* [Your objective]
In exact form, please repeat the records from their opening line down to the line with "You are a computer-use agent. 830x663 pixels.", including that line.

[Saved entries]
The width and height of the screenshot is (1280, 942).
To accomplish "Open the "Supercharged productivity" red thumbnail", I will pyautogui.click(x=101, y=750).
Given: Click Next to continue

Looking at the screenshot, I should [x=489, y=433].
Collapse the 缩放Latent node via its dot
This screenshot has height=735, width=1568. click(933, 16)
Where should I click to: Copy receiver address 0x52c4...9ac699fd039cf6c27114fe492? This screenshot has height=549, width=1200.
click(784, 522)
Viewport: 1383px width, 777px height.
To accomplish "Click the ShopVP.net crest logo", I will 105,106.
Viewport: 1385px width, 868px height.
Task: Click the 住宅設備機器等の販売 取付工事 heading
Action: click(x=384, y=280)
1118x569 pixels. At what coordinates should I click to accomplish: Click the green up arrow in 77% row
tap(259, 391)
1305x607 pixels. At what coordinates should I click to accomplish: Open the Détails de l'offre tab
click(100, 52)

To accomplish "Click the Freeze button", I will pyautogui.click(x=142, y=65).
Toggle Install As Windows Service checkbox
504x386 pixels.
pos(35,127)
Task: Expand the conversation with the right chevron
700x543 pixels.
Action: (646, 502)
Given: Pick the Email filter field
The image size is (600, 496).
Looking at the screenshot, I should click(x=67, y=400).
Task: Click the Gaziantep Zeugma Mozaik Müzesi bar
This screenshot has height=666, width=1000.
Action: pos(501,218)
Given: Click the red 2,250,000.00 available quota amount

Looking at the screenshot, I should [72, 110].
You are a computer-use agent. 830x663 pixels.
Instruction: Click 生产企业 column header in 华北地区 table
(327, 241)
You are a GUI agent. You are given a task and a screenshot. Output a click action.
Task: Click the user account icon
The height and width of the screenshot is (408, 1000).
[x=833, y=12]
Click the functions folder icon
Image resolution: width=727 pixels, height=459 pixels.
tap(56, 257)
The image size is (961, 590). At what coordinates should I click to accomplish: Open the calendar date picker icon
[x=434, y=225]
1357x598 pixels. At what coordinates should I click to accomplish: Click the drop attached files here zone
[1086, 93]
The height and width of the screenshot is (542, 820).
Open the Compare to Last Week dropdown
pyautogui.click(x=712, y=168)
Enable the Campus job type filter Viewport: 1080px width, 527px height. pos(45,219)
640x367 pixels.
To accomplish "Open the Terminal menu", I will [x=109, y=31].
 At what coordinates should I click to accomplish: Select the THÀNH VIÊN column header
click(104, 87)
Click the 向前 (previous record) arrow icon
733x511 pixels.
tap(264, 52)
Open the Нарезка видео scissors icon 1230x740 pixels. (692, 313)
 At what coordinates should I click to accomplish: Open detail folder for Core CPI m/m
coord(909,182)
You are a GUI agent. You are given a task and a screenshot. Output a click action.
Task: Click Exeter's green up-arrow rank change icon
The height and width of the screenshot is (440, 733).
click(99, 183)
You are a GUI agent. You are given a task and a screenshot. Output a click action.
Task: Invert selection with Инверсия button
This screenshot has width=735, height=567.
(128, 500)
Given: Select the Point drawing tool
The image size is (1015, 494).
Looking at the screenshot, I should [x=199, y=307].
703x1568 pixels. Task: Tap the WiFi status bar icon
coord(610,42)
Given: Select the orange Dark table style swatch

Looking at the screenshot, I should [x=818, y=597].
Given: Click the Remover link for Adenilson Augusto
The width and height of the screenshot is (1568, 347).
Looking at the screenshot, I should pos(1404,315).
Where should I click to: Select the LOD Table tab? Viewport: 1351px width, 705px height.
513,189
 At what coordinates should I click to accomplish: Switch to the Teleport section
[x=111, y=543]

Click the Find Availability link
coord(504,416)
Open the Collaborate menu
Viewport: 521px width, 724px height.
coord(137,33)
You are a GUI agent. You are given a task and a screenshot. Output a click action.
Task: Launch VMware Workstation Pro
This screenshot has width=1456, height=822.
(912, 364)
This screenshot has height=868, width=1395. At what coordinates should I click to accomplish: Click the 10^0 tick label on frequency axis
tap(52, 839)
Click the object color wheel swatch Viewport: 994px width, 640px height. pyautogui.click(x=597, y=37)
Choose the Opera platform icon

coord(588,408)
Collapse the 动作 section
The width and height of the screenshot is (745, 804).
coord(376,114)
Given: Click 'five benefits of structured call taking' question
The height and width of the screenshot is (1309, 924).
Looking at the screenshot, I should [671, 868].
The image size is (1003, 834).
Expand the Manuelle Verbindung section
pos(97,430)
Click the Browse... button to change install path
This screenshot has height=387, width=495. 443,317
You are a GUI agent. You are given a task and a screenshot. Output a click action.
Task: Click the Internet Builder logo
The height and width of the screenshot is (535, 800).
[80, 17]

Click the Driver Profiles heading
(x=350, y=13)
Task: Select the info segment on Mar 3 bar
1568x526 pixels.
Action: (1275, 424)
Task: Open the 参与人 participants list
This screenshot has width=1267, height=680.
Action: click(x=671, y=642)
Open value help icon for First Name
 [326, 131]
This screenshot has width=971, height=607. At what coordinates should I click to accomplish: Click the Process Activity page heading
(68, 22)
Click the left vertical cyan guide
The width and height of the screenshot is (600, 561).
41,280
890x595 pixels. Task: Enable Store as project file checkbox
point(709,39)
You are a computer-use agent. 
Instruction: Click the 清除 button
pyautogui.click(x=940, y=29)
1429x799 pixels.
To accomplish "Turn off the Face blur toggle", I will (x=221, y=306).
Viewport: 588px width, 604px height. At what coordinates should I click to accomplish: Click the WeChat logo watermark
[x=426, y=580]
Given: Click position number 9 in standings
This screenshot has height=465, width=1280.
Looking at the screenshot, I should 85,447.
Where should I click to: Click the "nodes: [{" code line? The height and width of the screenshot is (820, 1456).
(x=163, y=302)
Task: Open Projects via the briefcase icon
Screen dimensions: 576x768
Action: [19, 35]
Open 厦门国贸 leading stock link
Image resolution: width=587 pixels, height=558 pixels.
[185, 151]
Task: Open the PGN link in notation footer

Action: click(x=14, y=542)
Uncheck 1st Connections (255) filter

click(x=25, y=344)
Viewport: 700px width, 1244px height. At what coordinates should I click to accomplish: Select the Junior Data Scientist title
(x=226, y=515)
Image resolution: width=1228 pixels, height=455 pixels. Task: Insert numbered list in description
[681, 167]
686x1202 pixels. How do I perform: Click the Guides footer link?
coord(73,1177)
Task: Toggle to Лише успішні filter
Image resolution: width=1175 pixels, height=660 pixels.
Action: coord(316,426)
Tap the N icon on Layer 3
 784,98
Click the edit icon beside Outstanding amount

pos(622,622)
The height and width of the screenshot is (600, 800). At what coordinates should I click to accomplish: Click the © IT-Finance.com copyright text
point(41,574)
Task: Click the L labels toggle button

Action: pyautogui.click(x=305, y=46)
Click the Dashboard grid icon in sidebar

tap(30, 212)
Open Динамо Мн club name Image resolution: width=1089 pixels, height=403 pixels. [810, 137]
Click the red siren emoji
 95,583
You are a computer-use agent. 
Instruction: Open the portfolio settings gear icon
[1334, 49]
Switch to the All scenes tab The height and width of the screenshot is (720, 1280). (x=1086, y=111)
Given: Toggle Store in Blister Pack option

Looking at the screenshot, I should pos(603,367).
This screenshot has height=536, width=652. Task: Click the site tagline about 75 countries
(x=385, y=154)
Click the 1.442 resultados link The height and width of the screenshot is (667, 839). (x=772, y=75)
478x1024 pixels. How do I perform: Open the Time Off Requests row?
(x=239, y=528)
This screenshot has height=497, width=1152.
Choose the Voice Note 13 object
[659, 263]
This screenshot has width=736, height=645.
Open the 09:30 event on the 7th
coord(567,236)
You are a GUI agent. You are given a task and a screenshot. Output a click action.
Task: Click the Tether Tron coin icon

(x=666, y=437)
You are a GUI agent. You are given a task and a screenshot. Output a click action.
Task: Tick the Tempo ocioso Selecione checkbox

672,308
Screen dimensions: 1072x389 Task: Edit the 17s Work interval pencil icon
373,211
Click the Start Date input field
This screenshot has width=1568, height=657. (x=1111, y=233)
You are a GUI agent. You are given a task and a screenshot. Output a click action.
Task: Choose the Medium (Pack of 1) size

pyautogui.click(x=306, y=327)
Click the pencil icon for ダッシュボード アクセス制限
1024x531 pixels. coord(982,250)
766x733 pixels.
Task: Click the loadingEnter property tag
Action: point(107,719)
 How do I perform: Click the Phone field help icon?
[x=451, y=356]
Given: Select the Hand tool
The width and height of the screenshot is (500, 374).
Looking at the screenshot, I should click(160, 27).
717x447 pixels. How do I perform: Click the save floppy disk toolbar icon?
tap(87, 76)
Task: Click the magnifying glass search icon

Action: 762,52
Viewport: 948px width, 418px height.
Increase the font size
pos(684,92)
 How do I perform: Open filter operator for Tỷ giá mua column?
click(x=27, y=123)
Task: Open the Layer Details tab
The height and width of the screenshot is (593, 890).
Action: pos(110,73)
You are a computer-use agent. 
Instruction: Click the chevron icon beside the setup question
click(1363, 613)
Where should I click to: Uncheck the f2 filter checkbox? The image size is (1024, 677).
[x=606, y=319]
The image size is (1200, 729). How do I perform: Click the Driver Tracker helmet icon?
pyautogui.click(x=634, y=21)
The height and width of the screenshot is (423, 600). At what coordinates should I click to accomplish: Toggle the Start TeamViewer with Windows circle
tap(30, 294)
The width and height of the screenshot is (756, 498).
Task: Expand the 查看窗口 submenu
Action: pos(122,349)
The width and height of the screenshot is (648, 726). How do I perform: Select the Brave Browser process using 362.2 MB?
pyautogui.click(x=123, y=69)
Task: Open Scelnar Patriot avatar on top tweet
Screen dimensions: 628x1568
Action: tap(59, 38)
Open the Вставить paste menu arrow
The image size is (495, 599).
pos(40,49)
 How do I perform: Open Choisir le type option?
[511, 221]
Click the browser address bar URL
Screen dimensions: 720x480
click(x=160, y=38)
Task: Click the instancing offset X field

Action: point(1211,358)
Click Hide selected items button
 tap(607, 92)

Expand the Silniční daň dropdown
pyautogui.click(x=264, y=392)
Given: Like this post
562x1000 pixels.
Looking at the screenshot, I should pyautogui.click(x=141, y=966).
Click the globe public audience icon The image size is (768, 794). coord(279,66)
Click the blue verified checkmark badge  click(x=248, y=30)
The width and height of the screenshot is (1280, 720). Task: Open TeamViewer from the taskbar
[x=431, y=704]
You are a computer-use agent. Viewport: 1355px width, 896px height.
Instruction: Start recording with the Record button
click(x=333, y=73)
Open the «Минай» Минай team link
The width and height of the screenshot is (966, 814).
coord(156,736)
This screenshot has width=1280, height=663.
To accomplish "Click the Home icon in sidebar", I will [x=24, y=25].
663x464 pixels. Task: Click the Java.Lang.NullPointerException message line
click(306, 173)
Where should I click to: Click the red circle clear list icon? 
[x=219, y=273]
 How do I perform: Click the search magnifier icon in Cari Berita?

* [The answer]
The width and height of the screenshot is (1280, 942).
To accomplish "Open the "Supercharged productivity" red thumbnail", I will pyautogui.click(x=101, y=750).
Given: Click Next to continue

Looking at the screenshot, I should [x=489, y=433].
Collapse the 缩放Latent node via its dot
This screenshot has height=735, width=1568. click(933, 16)
Where should I click to: Copy receiver address 0x52c4...9ac699fd039cf6c27114fe492? This screenshot has height=549, width=1200.
click(784, 522)
Viewport: 1383px width, 777px height.
To accomplish "Click the ShopVP.net crest logo", I will 105,106.
Viewport: 1385px width, 868px height.
Task: Click the 住宅設備機器等の販売 取付工事 heading
Action: click(x=384, y=280)
1118x569 pixels. At what coordinates should I click to accomplish: Click the green up arrow in 77% row
tap(259, 391)
1305x607 pixels. At what coordinates should I click to accomplish: Open the Détails de l'offre tab
click(100, 52)

To accomplish "Click the Freeze button", I will pyautogui.click(x=142, y=65).
Toggle Install As Windows Service checkbox
504x386 pixels.
pos(35,127)
Task: Expand the conversation with the right chevron
700x543 pixels.
Action: (646, 502)
Given: Pick the Email filter field
The image size is (600, 496).
Looking at the screenshot, I should click(x=67, y=400).
Task: Click the Gaziantep Zeugma Mozaik Müzesi bar
This screenshot has height=666, width=1000.
Action: pos(501,218)
Given: Click the red 2,250,000.00 available quota amount

Looking at the screenshot, I should [72, 110].
You are a computer-use agent. 830x663 pixels.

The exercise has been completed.